### TEXTE FOURNI

Le gouvernement libanais souhaite « réviser » l’accord commercial avec l’UE

L’initiative envisagée par Beyrouth est perçue par plusieurs sources extérieures comme une volonté « de suspendre unilatéralement » cet accord en vue de pouvoir taxer les produits européens.

Les exportations de l’UE vers le Liban ont totalisé pas moins de 8,1 milliards de dollars en 2018, contre des exportations libanaises vers l’UE qui n’ont atteint que 578 millions de dollars la même année. Illustration Argus456/Bigstock

Le gouvernement libanais envisage de revoir temporairement les termes de l’accord d’association le liant à l’Union européenne (UE) en vue de renflouer les caisses de l’État et résorber son déficit public, ont indiqué à L’Orient-Le Jour plusieurs sources locales et extérieures qui évoquent « une suspension unilatérale ». Cet accord s’est traduit par la suppression progressive (de 2008 à 2015) des droits de douane et autres taxes aux effets similaires sur les exportations européennes à destination du Liban et vice-versa.

L’un des objectifs du gouvernement est de pouvoir soumettre les produits européens à une nouvelle taxe de 2 % sur les importations, prévue dans le projet de budget de 2019, qui est actuellement discuté par les députés. « Si cette taxe est votée au Parlement, le ministre de l’Économie et du Commerce, Mansour Bteich, notifiera la Délégation de l’UE au Liban de cette décision », confirme une source proche du CPL, parti auquel appartient M. Bteich.

Contacté par L’Orient-Le Jour, M. Bteich refuse de parler, lui, de « suspension ». « Nous souhaitons simplement réviser l’accord d’association en invoquant l’article 34 de ce dernier, qui permet à l’une des deux parties prenantes d’introduire des mesures restrictives lorsqu’elle est confrontée à un déficit de sa balance des paiements. Or depuis 2011, le Liban fait face à un déficit de la balance des paiements », souligne le ministre de l’Économie. En 2018, la balance des paiements a affiché un déficit de 4,8 milliards de dollars, alors que celle-ci connaissait un excédent de 2,8 milliards de dollars en 2006, année d’entrée en vigueur de l’accord d’association avec l’UE. Mais la situation semble être plus grave actuellement : selon les derniers chiffres disponibles, la balance des paiements a enregistré un déficit de deux milliards de dollars lors du premier trimestre 2019, contre un déficit de 198,2 millions de dollars à la même période un an plus tôt.

M. Bteich assure également que « la mise en place de ces mesures restrictives se fera en toute harmonie avec l’accord et pas de manière unilatérale » puisqu’il en notifiera la Délégation européenne. Conformément à ce même article 34, le Liban devra en « informer immédiatement l’UE et lui soumettre le plus rapidement possible un calendrier de suppression de ces mesures ».


(Lire aussi :  Les principales dispositions prévues dans le projet de budget de 2019)

### DONNÉES DISPONIBLES

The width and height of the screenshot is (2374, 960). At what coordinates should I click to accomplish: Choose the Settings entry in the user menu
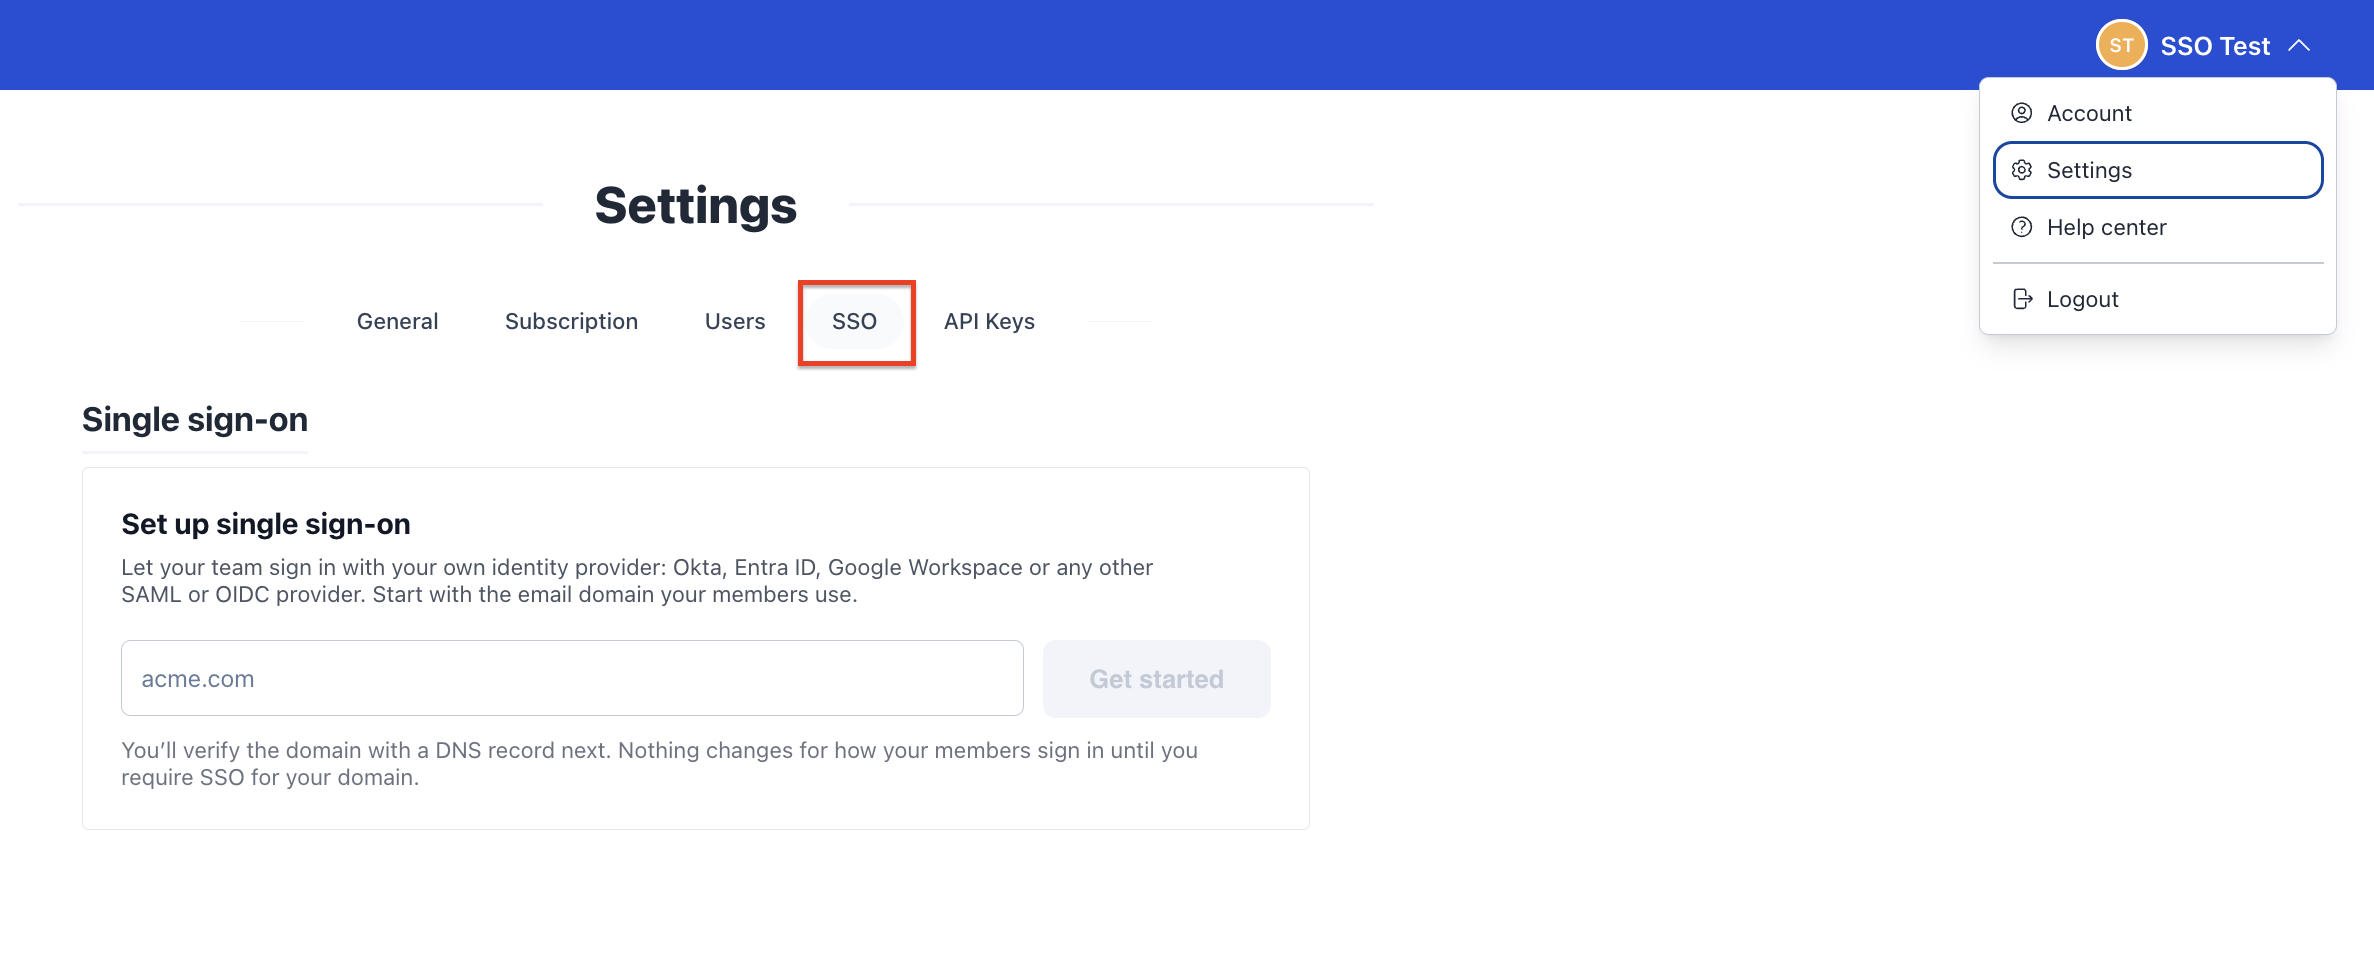(2158, 170)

### TÂCHES À RÉALISER
• a. D'après le texte sur l'accord commercial entre le Liban et l'UE, quel montant les exportations de l'UE vers le Liban ont-elles atteint en 2018 ?
• b. Dans le texte sur l'accord commercial entre le Liban et l'UE, reprenez le passage commençant par « M. Bteich assure » et allant jusqu'à « budget de 2019) », en remplaçant « calendrier » par « échéancier ».
Ce matériel provient d'une autre source que le texte.

### SOLUTIONS PROPOSÉES
• a. 8,1 milliards de dollars.

• b.
M. Bteich assure également que « la mise en place de ces mesures restrictives se fera en toute harmonie avec l’accord et pas de manière unilatérale » puisqu’il en notifiera la Délégation européenne. Conformément à ce même article 34, le Liban devra en « informer immédiatement l’UE et lui soumettre le plus rapidement possible un échéancier de suppression de ces mesures ».


(Lire aussi :  Les principales dispositions prévues dans le projet de budget de 2019)